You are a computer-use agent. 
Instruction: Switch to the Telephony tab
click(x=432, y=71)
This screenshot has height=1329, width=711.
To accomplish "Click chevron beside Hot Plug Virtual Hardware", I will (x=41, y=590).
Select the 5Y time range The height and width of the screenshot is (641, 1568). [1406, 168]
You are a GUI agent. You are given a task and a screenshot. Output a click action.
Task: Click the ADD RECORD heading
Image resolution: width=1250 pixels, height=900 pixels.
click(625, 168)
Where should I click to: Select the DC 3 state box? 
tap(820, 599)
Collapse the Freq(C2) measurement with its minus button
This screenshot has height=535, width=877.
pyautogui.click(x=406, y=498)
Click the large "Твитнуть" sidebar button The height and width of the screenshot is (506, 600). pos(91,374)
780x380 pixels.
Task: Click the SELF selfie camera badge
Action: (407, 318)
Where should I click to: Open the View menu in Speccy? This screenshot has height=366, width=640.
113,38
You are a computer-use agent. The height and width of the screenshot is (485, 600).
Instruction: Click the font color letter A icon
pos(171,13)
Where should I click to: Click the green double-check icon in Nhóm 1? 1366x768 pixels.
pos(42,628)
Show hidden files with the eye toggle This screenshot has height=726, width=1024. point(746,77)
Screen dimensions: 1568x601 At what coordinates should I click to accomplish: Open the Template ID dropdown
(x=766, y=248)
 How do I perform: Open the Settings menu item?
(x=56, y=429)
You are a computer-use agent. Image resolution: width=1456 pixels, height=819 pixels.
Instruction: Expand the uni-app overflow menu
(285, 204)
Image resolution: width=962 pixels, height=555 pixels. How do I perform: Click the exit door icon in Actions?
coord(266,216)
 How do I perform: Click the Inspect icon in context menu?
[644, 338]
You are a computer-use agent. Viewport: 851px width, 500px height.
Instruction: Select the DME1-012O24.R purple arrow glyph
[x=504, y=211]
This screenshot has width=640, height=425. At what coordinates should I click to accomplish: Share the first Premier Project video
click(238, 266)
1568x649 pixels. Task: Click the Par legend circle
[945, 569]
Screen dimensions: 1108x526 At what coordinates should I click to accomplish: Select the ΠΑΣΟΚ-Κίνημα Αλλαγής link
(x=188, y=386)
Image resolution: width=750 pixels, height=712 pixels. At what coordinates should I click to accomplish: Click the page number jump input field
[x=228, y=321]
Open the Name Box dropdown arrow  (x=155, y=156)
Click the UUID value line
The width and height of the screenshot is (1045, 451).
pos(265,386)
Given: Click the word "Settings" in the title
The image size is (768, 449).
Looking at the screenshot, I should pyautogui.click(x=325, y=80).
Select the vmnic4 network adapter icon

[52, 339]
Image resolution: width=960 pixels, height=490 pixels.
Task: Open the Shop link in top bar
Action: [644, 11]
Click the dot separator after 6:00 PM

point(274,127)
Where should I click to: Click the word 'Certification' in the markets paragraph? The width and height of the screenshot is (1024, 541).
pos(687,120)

++++

TASK OBJECTIVE: The full listing above needs to be output exactly.

WRITTEN SOLUTION:
You are a computer-use agent. 
Instruction: Switch to the Telephony tab
click(x=432, y=71)
This screenshot has height=1329, width=711.
To accomplish "Click chevron beside Hot Plug Virtual Hardware", I will (x=41, y=590).
Select the 5Y time range The height and width of the screenshot is (641, 1568). [1406, 168]
You are a GUI agent. You are given a task and a screenshot. Output a click action.
Task: Click the ADD RECORD heading
Image resolution: width=1250 pixels, height=900 pixels.
click(625, 168)
Where should I click to: Select the DC 3 state box? 
tap(820, 599)
Collapse the Freq(C2) measurement with its minus button
This screenshot has height=535, width=877.
pyautogui.click(x=406, y=498)
Click the large "Твитнуть" sidebar button The height and width of the screenshot is (506, 600). pos(91,374)
780x380 pixels.
Task: Click the SELF selfie camera badge
Action: (407, 318)
Where should I click to: Open the View menu in Speccy? This screenshot has height=366, width=640.
113,38
You are a computer-use agent. The height and width of the screenshot is (485, 600).
Instruction: Click the font color letter A icon
pos(171,13)
Where should I click to: Click the green double-check icon in Nhóm 1? 1366x768 pixels.
pos(42,628)
Show hidden files with the eye toggle This screenshot has height=726, width=1024. point(746,77)
Screen dimensions: 1568x601 At what coordinates should I click to accomplish: Open the Template ID dropdown
(x=766, y=248)
 How do I perform: Open the Settings menu item?
(x=56, y=429)
You are a computer-use agent. Image resolution: width=1456 pixels, height=819 pixels.
Instruction: Expand the uni-app overflow menu
(285, 204)
Image resolution: width=962 pixels, height=555 pixels. How do I perform: Click the exit door icon in Actions?
coord(266,216)
 How do I perform: Click the Inspect icon in context menu?
[644, 338]
You are a computer-use agent. Viewport: 851px width, 500px height.
Instruction: Select the DME1-012O24.R purple arrow glyph
[x=504, y=211]
This screenshot has width=640, height=425. At what coordinates should I click to accomplish: Share the first Premier Project video
click(238, 266)
1568x649 pixels. Task: Click the Par legend circle
[945, 569]
Screen dimensions: 1108x526 At what coordinates should I click to accomplish: Select the ΠΑΣΟΚ-Κίνημα Αλλαγής link
(x=188, y=386)
Image resolution: width=750 pixels, height=712 pixels. At what coordinates should I click to accomplish: Click the page number jump input field
[x=228, y=321]
Open the Name Box dropdown arrow  (x=155, y=156)
Click the UUID value line
The width and height of the screenshot is (1045, 451).
pos(265,386)
Given: Click the word "Settings" in the title
The image size is (768, 449).
Looking at the screenshot, I should pyautogui.click(x=325, y=80).
Select the vmnic4 network adapter icon

[52, 339]
Image resolution: width=960 pixels, height=490 pixels.
Task: Open the Shop link in top bar
Action: [644, 11]
Click the dot separator after 6:00 PM

point(274,127)
Where should I click to: Click the word 'Certification' in the markets paragraph? The width and height of the screenshot is (1024, 541).
pos(687,120)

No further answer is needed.